Activity A:
In the passage about freeing Grace, where was the narrator "activated" to do pranatherapy healing?
Activity B:
Copy the part of the passage about freeing Grace from "Then it felt" to "she was receptive." word for word.

Passage provided:
===============

Filled with compassion I told her that it might break her neck & put her out of suffering, but if I did not quickly untangle her horn from the tree branch that was strangling her, she would suffer to death. It took all my strength, but Grace allowed me to free it without damaging her, yet that was only the first step. Feeling the warmth of her body and her beating heart against mine as I continued to support her heavy body, I suddenly found myself shouting out for help. This was something I’d never done before. I kept shouting, increasingly louder, despite thinking that it was most unlikely that anyone would hear me.
Miraculously, a young couple suddenly arrived in answer to my cries. I now knew the needed course of action and with no time to lose, they quickly helped me. With each of us pulling on branches to disentangle her contorted head & horns, she was soon freed and we could lower her gently to the ground. Incredibly, her neck was not broken, but she could neither co-ordinate her legs, or hold up her head. Aware that she became very anxious to be in such close contact with humans, we left her. I thought of her kid, who must be waiting for her next feeding, as her teats were full of milk. I continued to feel her presence as I walked up the gorge’s path. Would she survive? Was there anything more I could do for her?
Then it felt like she called me and suggested I do a pranatherapy healing session on her. I had not had an opportunity to practise it since I was “activated” to do it at Damanhur a few weeks earlier, in March. So much had happened since then that I had almost forgotten about it. I turned around and hastened to return to her. She was lying limply where we’d left her and after her initial startle to my approach (a human presence so close to her), she calmed. Explaining what I’d come to do, I asked for her permission and it felt that she was receptive.

===============

Excerpted data:
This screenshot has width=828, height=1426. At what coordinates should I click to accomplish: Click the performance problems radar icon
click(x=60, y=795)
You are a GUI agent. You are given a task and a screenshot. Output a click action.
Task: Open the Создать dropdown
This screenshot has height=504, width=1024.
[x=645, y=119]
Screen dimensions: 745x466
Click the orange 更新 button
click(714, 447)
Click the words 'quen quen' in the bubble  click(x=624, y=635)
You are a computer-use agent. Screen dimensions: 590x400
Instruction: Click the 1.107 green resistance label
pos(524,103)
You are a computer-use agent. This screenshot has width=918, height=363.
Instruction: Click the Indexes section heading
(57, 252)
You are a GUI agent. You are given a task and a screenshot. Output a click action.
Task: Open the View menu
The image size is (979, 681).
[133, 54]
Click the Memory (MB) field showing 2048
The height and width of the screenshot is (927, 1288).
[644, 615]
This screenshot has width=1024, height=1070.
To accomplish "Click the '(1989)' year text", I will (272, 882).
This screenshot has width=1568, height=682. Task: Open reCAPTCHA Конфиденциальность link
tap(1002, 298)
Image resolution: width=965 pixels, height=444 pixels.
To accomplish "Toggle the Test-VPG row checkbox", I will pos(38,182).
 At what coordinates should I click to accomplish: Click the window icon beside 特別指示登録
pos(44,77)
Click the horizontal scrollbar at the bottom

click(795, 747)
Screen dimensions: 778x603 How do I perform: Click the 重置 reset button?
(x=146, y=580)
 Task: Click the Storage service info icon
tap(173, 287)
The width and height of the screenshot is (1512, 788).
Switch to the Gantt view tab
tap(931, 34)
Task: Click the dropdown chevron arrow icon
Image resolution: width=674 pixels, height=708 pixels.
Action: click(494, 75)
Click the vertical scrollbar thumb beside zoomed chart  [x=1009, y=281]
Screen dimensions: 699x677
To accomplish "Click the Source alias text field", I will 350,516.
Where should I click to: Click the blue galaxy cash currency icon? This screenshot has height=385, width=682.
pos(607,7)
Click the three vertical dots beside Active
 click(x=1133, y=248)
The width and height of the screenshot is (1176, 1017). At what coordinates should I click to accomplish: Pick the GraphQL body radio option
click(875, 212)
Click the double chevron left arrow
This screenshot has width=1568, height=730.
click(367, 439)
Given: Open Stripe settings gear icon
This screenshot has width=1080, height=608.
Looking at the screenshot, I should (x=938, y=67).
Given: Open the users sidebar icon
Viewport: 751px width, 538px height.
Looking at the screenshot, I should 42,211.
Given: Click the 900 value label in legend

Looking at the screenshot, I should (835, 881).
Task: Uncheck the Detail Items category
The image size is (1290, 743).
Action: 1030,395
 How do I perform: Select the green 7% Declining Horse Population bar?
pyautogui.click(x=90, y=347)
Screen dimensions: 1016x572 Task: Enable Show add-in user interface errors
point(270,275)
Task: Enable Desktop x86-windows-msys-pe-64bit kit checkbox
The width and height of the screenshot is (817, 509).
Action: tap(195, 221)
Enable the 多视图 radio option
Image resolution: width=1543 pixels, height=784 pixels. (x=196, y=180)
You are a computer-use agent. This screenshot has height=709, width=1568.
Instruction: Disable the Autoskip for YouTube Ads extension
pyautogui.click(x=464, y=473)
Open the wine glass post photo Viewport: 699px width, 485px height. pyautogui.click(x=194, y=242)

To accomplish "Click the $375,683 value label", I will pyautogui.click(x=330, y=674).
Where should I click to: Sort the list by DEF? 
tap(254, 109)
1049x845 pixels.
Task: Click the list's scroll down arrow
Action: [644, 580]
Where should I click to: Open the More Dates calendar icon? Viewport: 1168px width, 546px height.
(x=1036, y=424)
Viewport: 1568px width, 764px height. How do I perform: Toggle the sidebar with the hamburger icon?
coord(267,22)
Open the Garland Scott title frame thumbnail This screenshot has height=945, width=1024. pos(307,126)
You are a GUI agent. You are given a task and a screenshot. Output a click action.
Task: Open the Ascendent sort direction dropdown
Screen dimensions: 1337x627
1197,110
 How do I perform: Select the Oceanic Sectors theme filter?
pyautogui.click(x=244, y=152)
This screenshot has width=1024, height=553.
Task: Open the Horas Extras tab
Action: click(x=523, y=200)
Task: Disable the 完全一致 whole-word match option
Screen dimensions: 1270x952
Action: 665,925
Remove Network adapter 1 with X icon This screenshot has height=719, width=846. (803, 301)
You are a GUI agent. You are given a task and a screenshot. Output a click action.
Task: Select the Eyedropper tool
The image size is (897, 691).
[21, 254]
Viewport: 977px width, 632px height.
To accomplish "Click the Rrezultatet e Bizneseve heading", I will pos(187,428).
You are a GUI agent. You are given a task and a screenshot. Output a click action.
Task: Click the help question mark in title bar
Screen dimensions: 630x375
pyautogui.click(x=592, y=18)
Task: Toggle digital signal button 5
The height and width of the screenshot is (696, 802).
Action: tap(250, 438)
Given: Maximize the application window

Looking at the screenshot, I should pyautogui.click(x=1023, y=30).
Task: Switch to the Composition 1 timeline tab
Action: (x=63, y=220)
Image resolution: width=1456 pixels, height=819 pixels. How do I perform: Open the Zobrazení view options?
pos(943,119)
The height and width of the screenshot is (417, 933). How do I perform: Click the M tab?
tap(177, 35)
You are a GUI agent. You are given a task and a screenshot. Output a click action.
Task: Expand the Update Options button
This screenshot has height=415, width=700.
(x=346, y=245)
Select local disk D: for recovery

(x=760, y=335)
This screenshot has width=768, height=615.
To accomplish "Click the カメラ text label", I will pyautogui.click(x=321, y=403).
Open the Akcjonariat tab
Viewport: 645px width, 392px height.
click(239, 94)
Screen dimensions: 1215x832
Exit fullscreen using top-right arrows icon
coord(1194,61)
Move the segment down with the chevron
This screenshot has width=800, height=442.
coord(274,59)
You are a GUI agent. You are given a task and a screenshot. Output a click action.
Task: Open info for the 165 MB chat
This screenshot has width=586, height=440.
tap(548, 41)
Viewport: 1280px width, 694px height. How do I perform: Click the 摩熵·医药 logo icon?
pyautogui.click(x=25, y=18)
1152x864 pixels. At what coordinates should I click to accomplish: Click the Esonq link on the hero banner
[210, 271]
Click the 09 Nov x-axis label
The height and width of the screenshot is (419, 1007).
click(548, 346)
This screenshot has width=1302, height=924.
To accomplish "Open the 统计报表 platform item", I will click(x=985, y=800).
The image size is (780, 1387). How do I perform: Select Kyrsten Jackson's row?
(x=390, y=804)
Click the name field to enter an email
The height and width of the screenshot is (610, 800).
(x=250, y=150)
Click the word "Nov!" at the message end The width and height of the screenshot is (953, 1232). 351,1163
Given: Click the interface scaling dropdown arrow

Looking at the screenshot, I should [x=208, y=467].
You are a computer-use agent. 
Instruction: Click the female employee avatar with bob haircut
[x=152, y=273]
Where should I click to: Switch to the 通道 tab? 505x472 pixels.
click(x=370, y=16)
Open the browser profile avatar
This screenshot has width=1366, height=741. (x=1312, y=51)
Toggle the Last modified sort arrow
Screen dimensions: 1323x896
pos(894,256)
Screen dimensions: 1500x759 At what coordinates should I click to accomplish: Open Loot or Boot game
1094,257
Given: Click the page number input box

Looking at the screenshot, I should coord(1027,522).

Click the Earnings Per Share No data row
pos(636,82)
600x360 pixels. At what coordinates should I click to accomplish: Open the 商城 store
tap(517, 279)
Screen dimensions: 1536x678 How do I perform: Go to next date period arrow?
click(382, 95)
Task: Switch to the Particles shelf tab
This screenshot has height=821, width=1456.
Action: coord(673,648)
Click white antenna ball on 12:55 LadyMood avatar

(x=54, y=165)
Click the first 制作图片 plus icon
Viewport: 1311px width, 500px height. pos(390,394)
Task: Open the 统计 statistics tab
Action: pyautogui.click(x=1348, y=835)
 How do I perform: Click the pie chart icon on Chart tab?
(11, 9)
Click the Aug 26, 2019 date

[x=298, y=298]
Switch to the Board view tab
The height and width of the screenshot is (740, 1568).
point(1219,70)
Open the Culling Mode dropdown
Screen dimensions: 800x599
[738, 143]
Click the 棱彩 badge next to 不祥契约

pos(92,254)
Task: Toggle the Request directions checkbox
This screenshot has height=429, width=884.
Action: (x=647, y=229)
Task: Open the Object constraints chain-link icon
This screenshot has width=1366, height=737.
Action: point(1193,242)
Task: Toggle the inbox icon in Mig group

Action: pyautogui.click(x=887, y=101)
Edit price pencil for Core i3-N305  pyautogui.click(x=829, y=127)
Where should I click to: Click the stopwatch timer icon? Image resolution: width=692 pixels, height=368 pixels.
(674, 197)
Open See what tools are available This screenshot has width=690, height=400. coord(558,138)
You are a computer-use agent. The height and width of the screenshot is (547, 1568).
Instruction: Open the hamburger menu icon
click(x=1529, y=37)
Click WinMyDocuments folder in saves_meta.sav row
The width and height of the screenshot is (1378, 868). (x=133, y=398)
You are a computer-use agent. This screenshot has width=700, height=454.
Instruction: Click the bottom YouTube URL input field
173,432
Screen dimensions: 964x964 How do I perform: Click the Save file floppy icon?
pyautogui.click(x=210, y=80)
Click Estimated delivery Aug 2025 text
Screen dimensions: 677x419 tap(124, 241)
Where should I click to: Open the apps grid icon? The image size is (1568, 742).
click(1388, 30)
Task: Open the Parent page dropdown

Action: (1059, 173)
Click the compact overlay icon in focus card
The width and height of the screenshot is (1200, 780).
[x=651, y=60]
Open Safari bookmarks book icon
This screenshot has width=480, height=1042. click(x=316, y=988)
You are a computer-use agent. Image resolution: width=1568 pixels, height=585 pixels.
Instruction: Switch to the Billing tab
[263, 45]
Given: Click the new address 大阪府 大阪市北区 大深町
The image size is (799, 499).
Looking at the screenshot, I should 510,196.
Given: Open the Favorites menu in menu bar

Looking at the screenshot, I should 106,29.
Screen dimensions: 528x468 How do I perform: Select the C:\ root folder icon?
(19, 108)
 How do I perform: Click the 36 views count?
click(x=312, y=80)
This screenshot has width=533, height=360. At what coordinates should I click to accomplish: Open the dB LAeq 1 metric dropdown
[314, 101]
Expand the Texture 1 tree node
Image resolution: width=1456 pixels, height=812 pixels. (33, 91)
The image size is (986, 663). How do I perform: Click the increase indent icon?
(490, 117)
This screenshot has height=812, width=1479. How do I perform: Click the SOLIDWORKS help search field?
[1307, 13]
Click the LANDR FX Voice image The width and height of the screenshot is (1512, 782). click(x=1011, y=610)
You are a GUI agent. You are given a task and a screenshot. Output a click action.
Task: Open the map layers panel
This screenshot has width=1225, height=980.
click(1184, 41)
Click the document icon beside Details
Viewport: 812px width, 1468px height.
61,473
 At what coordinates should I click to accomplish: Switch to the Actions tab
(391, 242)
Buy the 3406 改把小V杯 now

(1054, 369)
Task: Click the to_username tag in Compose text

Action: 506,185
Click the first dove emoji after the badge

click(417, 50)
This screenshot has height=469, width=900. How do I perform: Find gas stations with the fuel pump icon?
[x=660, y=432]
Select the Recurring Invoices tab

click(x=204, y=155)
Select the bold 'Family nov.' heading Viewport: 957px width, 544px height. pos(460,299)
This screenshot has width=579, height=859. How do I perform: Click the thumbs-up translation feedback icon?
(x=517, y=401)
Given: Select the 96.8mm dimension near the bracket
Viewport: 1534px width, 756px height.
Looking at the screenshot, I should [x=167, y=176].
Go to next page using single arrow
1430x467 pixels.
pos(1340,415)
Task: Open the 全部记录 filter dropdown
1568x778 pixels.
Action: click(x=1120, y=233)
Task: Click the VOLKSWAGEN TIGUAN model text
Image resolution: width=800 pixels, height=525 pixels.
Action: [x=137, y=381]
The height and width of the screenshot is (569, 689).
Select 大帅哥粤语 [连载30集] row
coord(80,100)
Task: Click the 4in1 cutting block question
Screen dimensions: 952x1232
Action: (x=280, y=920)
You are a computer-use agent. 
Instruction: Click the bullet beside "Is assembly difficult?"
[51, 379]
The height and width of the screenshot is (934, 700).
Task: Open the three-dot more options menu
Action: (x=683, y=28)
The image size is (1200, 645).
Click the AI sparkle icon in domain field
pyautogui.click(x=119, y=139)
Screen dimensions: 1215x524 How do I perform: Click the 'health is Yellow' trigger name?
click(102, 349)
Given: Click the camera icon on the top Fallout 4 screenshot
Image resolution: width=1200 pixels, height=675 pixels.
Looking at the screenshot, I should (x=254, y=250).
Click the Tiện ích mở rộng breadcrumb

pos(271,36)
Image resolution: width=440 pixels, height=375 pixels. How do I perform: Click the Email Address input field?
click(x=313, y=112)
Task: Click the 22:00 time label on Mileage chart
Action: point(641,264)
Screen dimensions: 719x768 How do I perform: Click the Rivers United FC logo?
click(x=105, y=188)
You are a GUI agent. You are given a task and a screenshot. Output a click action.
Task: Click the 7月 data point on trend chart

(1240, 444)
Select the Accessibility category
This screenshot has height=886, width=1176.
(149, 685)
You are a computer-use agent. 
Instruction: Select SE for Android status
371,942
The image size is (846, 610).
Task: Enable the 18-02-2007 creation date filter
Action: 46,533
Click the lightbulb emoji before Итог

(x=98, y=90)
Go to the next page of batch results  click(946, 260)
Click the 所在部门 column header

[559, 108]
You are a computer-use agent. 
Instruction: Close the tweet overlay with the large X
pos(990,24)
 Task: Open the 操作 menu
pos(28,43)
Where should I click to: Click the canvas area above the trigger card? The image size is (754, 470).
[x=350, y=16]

===============

Task solution A:
At Damanhur, a few weeks earlier, in March.

Task solution B:
Then it felt like she called me and suggested I do a pranatherapy healing session on her. I had not had an opportunity to practise it since I was “activated” to do it at Damanhur a few weeks earlier, in March. So much had happened since then that I had almost forgotten about it. I turned around and hastened to return to her. She was lying limply where we’d left her and after her initial startle to my approach (a human presence so close to her), she calmed. Explaining what I’d come to do, I asked for her permission and it felt that she was receptive.